Interrelation of sagittal cephalometric parameters with the severity of transverse deficit in patients with skeletal forms of malocclusion

Authors

  • M. M. Stoliarchuk Bogomolets National Medical University, Kyiv
  • A. V. Kopchak Bogomolets National Medical University, Kyiv

DOI:

https://doi.org/10.11603/2311-9624.2023.4.14493

Keywords:

transverse deficit, skeletal malocclusion, facial defects and deformities, orthognathic surgery, 3D-cephalometry, computed tomography

Abstract

Summary. Transverse deficiency (TD) of the maxilla (TM) is often combined with sagittal malocclusion, but its influence on orthognathic treatment planning is not well understood. Modern studies show a link between transverse and sagittal anomalies, which requires an integrated approach to diagnosis and treatment.

The aim of the study – to analyze the relationship between transverse maxillary deficiency and sagittal facial parameters in adult patients requiring orthognathic surgery due to skeletal malocclusion. It is assumed that the severity of the transverse deficit has a significant relationship with the type and degree of sagittal anomalies.

Materials and Methods. This study is based on the analysis of multislice computed tomography data of patients with skeletal forms of jaw anomalies that required surgical treatment. Inclusion in the study was determined by the presence of skeletal forms of cranial anomalies with a sagittal component, exclusion - by age less than 16 years, previous surgical interventions, and other criteria. The technique of multislice CT of the facial skull was used, and the data were analyzed using specialized software. We measured 12 angles and 4 distances characterizing the sagittal and vertical parameters of the jaw, as well as 11 distances characterizing the transverse parameters of the face. Patients were divided into 2 groups according to the ANB angle: Skeletal class II (ANB ≥ 4°) and skeletal class III (ANB ≤ 0°). Reference points and planes were determined for further cephalometric analysis. Statistical analysis was performed using SPSS Statistics v.22.

Results and Discussion. This study included 100 patients with skeletal malocclusion, including 38 % of men, with an age range of 18 to 40 years. Among them, 32 % belonged to skeletal class III, and 68 % to class II. The analysis showed that the vertical type of growth was more typical for class III, and the horizontal type – for class II. The prevalence of different types of bite, including open and deep bite, also varied by class. Transverse measurements showed a relationship between jaw width and type of sagittal anomaly, and statistical analysis confirmed these relationships. The study highlights the importance of assessing facial growth, development, and occlusion parameters in orthodontics. The analysis shows that sagittal abnormalities can be associated with the size of the TD. In addition, it was found that the assessment of transverse parameters requires a comprehensive approach that includes different levels of measurement, and correlations between different facial parameters were found.

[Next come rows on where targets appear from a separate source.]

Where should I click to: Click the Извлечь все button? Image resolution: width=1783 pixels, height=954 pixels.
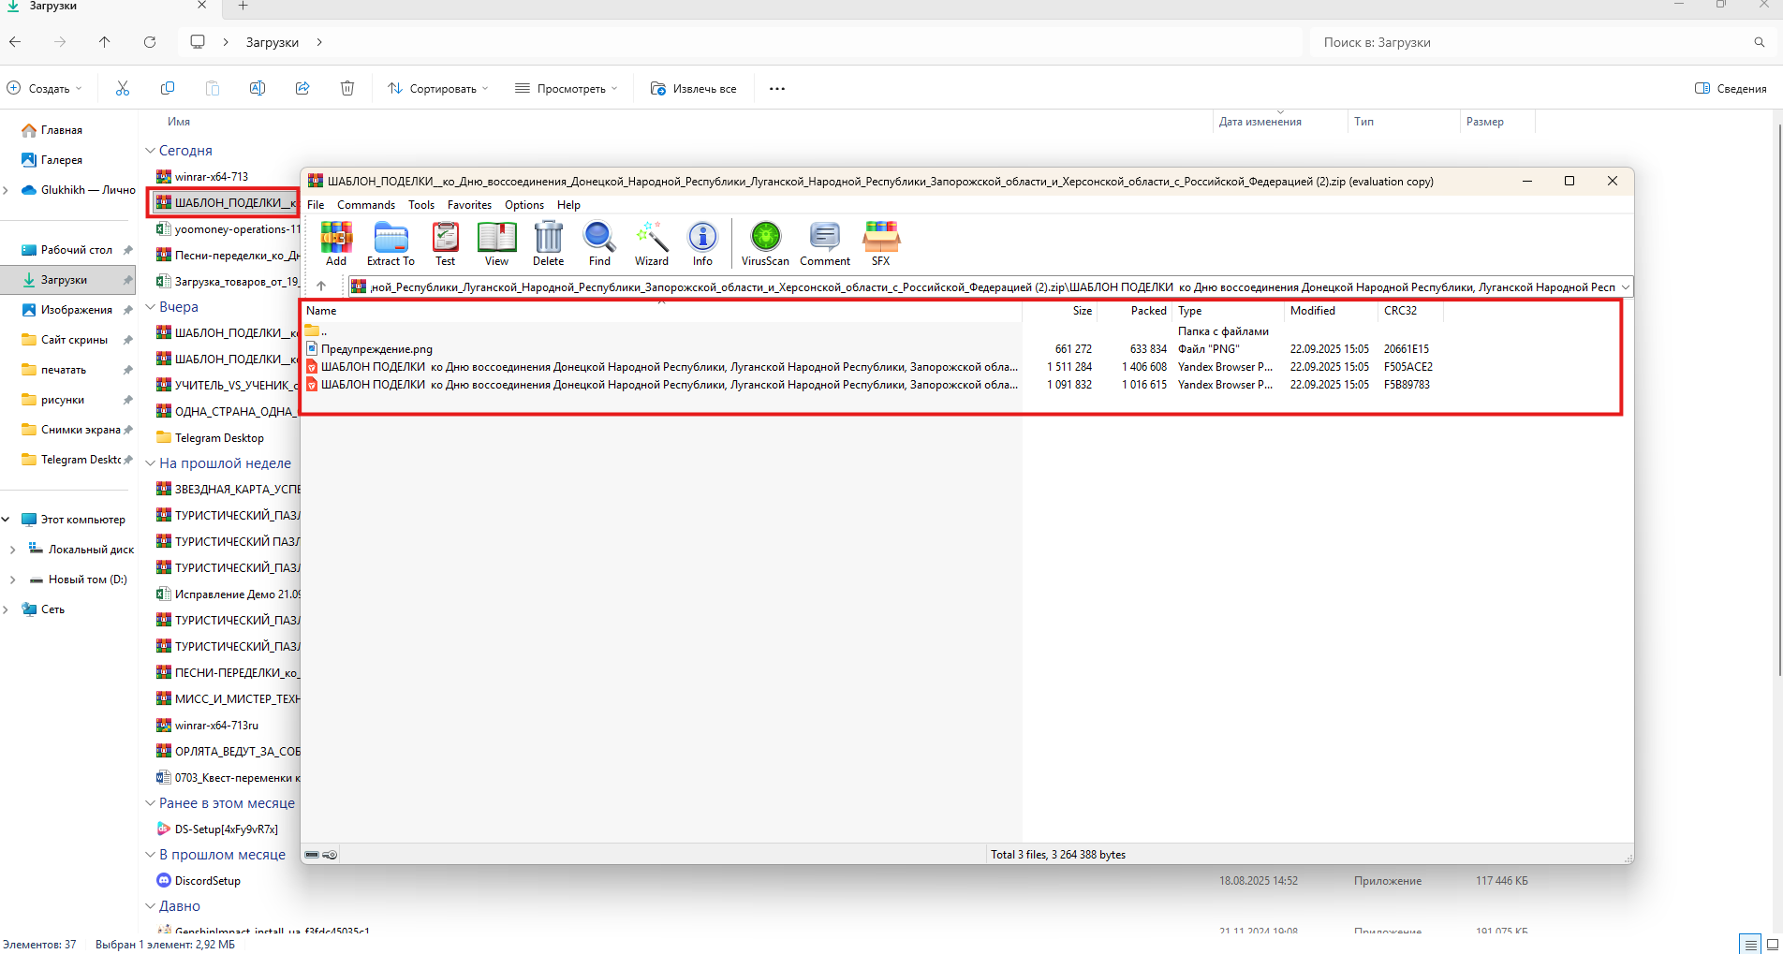click(694, 89)
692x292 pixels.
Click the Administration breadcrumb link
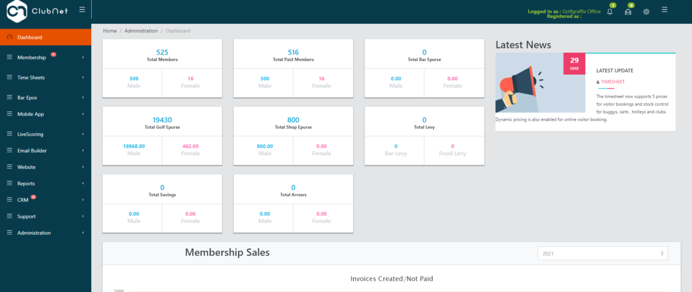(141, 31)
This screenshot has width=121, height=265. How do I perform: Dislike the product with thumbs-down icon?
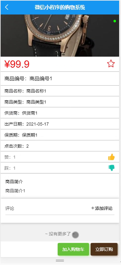(111, 168)
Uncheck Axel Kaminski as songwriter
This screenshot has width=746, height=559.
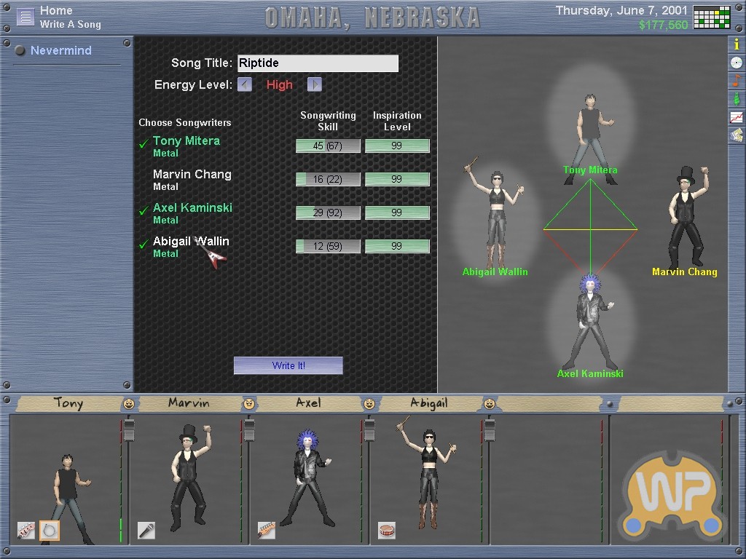[192, 208]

Conclusions. The introduction of CT diagnostic methods and 3-D cephalometry has significantly increased the possibilities of a comprehensive assessment of complex types of malocclusion anomalies and deformities. In adults with skeletal sagittal malocclusion requiring surgical treatment, crossbite was found in 21 % of cases. Indirect signs of transverse deficiency were found in 74 % of cases, regardless of skeletal class. An adequate assessment of the maxillary transverse deficit requires the use of 3-D cephalometry to measure at different levels and compare them with the width of the mandible and midface.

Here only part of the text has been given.